Wednesday, January 12, 2005

The Regular Missive

Ah, my favourite subject. The Daily Mail.

I read in a headline yesterday:

"£100 000 - that's the taxpayer's cost of Tony Blair taking the Royal Jet on Holiday."

Now, much as I loathee Tony Blair with every inch of my being, I object to this transparent attempt by the Daily Mail to drum up support for a bunch of immature children who couldn't organise a bursting session in a lagoon of balloons.

It's quite frankly bollocks.

No, really. The thing is, it's that apostrophe in the headline. It implies that £100 000 is the cost to each individual taxpayer. Now, I've been doing a little bit of research, so let Professor U-B take you onto a journey into the exciting world of mathematics...

"Hello children,

It's a simple process, this. First, let's look at the numbers of people at taxpaying age in the UK. Now, www.statistics.gov.uk lists the people of taxable age (which I'm taking to be 16 or over) in the United Kingdom as 46 930 337 - that's nearly 47 million people on a couple of Islands! Aren't we lucky?

Next, let's take the cost the Mail gave of hiring this jet - £100 000.

Now, finally, we'll take that £100 000 and divide it fairly across the 46 930 337 people. What does that give us?

0.00213082. So, as we're dealing with money, and to prevent a short fall, let's call that 0.003p.

You see, Maths is fun!"

Thank you Professor.

So. 0.003p.

That's three thousandths of a penny.

Now, I don't know about you, but I really don't begrudge Mr Blair that. Well, that's not true, I begrudge him everything, but it's hardly very much really is it? I mean when you consider that my average tax bill per month is about £150, a thousandth of a penny really doesn't matter to me.

But the Mail is trying to convince me that, no, all my £150 is going to fund Mr Blair's little jolly, and then some. This is total crap. If they want to be accurate, they should write:

"that's the taxpayers' cost"

You see what I did there? The little apostrophe? Implying that, as is the case, the cost is shared? You'd have thought the sub-editors, or indeed the journalist in question, on the Mail would have picked up on this. But then again, I suspect it was a "deliberate" mistake, which is typical of them. I could defecate on a piece of paper, and the words formed at random by my fecal matter would constitute a more reliable and interesting article than anything that appears in the Mail, which is, generally speaking, a load of unmitigated arse.

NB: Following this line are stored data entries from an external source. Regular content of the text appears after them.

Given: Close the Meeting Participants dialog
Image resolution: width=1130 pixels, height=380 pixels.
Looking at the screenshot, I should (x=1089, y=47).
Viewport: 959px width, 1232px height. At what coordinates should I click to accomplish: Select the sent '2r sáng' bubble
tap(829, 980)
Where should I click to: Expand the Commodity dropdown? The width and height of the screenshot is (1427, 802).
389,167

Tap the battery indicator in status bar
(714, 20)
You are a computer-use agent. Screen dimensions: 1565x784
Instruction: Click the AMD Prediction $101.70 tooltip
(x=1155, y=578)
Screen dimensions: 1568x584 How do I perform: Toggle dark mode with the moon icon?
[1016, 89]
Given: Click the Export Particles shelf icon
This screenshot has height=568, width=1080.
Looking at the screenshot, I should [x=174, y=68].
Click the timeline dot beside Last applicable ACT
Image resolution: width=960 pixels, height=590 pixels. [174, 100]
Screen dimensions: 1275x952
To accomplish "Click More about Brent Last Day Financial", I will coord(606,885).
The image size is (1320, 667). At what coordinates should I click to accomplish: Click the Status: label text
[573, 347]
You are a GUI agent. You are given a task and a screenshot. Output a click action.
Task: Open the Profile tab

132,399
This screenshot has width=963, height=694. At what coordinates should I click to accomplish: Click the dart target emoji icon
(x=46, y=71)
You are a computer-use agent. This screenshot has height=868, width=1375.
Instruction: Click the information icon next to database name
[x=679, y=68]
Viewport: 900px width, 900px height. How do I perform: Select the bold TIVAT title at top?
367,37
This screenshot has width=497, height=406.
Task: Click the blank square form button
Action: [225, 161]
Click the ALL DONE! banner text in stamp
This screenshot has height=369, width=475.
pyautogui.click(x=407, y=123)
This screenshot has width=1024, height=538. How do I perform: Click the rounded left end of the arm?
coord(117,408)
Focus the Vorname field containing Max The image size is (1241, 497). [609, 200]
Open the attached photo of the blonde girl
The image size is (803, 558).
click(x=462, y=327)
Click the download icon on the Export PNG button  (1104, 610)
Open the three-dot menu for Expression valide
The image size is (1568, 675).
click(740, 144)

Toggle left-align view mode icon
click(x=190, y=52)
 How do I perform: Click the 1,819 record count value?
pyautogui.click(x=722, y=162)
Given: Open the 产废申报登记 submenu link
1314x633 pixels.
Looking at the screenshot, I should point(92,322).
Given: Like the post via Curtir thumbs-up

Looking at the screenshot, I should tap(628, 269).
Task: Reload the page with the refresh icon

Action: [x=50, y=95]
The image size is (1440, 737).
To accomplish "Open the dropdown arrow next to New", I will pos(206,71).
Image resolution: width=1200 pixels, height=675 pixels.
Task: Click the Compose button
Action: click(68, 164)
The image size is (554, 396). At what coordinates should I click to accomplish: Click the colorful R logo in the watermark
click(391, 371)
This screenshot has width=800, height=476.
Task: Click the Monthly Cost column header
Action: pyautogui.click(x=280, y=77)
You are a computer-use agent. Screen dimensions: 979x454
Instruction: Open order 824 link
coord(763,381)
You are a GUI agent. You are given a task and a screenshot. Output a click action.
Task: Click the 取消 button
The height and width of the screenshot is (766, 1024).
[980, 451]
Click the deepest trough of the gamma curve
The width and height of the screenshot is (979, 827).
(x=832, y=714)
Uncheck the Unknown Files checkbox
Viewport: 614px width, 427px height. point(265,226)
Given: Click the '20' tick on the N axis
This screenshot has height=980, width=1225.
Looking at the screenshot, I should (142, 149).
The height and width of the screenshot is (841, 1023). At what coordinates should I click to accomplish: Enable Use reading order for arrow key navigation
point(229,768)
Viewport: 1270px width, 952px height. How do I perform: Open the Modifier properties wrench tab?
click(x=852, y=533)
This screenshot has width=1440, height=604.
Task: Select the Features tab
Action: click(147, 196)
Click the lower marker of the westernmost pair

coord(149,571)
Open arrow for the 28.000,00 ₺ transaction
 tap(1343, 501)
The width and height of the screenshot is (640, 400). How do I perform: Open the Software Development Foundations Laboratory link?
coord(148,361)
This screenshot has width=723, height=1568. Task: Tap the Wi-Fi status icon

I mean, let's look at the title of the paper itself: "The Daily Mail".

It implies a regular missive, possibly sent by an acquaintance, updating you on interesting happenings.

Now, I'm not being awful, but if I had a friend who sent me regular lines along the lines of what appears in the Mail, I'd have them sectioned. No, actually, I'd beat them to a bloody and swift death with their collected writings to put them out of the perpetual misery that clearly exists in place of a meaningful existence.

Someone once said they hated the Mail more than any other paper, even The Sun, because whereas other papers make you hate other people, the Mail manages to make you hate yourself too. This is very true. It's a loathsome publication that carries delusions of grandeur and tries to convince people it's something it isn't. And until they change, they can go and choke on my tumescent (and quite frankly magnificent) member.

(PLEASE NOTE: Personal details in this article may have been altered to make them more impressive than they actually are...)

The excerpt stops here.